¡A menudo es cuestión de economía y psicología del espectador al mismo tiempo! Un actor brilla una vez en un papel que genera resonancia, y ya los guionistas escriben personajes similares para él, los directores lo atrapan en castings precisamente en ese rol, y los productores ni siquiera quieren oír hablar de experimentos. El espectador, por su lado, se acostumbra a ver al personaje en una imagen determinada y subconscientemente espera verlo en papeles parecidos. El resultado es que el actor repite básicamente la misma actuación durante varios años seguidos.
Lo más interesante es que incluso cuando el artista desesperadamente quiere escapar de este tipo de papel y se anima con un rol completamente diferente, a menudo pierde audiencia simplemente porque los espectadores no están listos para reinterpretarlo. Prefieren ver a "su" actor, navegan por internet y escriben que actuó mal, que está imitando a algún otro artista. ¡Resulta un círculo vicioso!

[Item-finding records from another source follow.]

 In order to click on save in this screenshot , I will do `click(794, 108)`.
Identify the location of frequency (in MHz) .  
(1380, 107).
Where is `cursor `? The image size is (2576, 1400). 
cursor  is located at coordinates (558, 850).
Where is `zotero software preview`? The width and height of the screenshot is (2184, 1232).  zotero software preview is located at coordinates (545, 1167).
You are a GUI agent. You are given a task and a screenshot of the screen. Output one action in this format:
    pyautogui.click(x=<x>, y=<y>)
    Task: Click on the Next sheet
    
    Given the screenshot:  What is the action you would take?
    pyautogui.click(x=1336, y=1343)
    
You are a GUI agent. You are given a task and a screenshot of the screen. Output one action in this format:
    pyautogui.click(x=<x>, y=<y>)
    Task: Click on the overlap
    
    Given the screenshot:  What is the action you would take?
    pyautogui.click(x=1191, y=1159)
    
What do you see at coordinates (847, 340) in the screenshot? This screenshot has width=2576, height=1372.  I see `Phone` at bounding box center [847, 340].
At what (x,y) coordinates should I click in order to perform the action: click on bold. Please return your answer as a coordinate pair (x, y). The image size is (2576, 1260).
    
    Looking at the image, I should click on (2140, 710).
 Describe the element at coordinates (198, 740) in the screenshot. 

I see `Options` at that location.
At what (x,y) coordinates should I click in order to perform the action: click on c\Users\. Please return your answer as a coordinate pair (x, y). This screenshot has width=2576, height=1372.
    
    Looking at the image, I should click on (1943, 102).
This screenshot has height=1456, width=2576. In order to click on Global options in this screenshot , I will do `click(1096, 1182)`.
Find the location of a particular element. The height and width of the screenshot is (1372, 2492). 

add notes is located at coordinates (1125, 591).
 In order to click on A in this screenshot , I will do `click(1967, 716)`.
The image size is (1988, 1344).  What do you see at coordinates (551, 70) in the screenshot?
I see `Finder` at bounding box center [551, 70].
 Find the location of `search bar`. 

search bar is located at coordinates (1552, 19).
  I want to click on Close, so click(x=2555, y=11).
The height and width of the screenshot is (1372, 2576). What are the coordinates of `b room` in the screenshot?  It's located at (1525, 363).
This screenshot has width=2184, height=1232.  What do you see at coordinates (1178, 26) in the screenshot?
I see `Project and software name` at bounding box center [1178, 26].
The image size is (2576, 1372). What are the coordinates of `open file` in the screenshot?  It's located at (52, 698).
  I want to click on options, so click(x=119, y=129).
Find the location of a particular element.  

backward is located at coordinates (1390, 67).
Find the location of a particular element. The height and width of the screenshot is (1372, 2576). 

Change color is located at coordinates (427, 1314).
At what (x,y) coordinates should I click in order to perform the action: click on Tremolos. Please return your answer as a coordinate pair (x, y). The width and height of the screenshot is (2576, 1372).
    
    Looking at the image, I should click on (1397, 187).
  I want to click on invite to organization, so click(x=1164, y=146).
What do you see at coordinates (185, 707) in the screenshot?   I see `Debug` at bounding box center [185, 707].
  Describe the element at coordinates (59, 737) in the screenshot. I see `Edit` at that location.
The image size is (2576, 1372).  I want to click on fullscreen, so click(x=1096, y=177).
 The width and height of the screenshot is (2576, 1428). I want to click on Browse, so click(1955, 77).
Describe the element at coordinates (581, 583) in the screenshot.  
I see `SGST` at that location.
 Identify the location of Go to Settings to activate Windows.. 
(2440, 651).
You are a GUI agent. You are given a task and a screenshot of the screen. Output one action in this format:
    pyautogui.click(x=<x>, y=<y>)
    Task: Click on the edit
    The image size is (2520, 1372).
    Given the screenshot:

Consejo práctico: si eres actor, intenta escapar no de golpe, sino gradualmente. Juega un papel que se diferencie de tu tipo, pero en un proyecto donde no necesitas ser reconocible en absoluto - por ejemplo, doblaje de animación, un cameo en una película seria donde tu personaje es secundario. Así irás acostumbrando lentamente al público a una imagen diferente sin perder tu audiencia principal de un golpe. ¡Esto es mucho más efectivo que cambiar de imagen de un salto!